Many people intensely dread missing even one meal. These folks usually are and have been so toxic that their bodies had been stashing uneliminated toxins in their fat for years. They are usually so addicted to caffeine, cigarettes, alcohol, and so forth, that when they had fasted, even briefly, their bodies were forced to dip into highly-polluted fat reserves while simultaneously the body begins withdrawal. People like this who try to fast experience highly unpleasant symptoms including headache, irritability, inability to think or concentrate, blurred vision, profound fatigue, aches, etc. Most of these symptoms come from low blood sugar, but combined with the toxins being released from fat and combined with going through multiple addictive withdrawals, the discomforts are more than most people are willing to tolerate. Fasting on juice is much more realistic for cases like this. It is little wonder that when a hygienist suggests a fast to improve health, this type of case asserts positively that fasting is quite impossible, they have tried it, it is absolutely terrible and know that they can"t do it.
This rejection is partly due to a cultural expectation (one reinforced by western medicine) that all unpleasant symptoms should be avoided or suppressed.

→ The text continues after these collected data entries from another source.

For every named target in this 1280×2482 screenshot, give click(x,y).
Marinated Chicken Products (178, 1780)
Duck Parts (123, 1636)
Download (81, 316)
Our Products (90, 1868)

To voluntarily experience unpleasant sensations such as those mentioned above is more than the ordinary timid person will subject themselves to, even in order to regain health. They will allow surgery, drugs with violent and dangerous side effects, painful and invasive testing procedures and radiation--all unpleasant and sometimes extremely uncomfortable. These therapies are accepted because someone else with authority is doing it to them. And, they have been told that it they don"t submit they will not ever feel better and probably will die in the near future. Also people think that they have no alternative, that the expert in front of them knows what is best, so they feel relieved to have been relieved of the responsibility for their own condition and its treatment.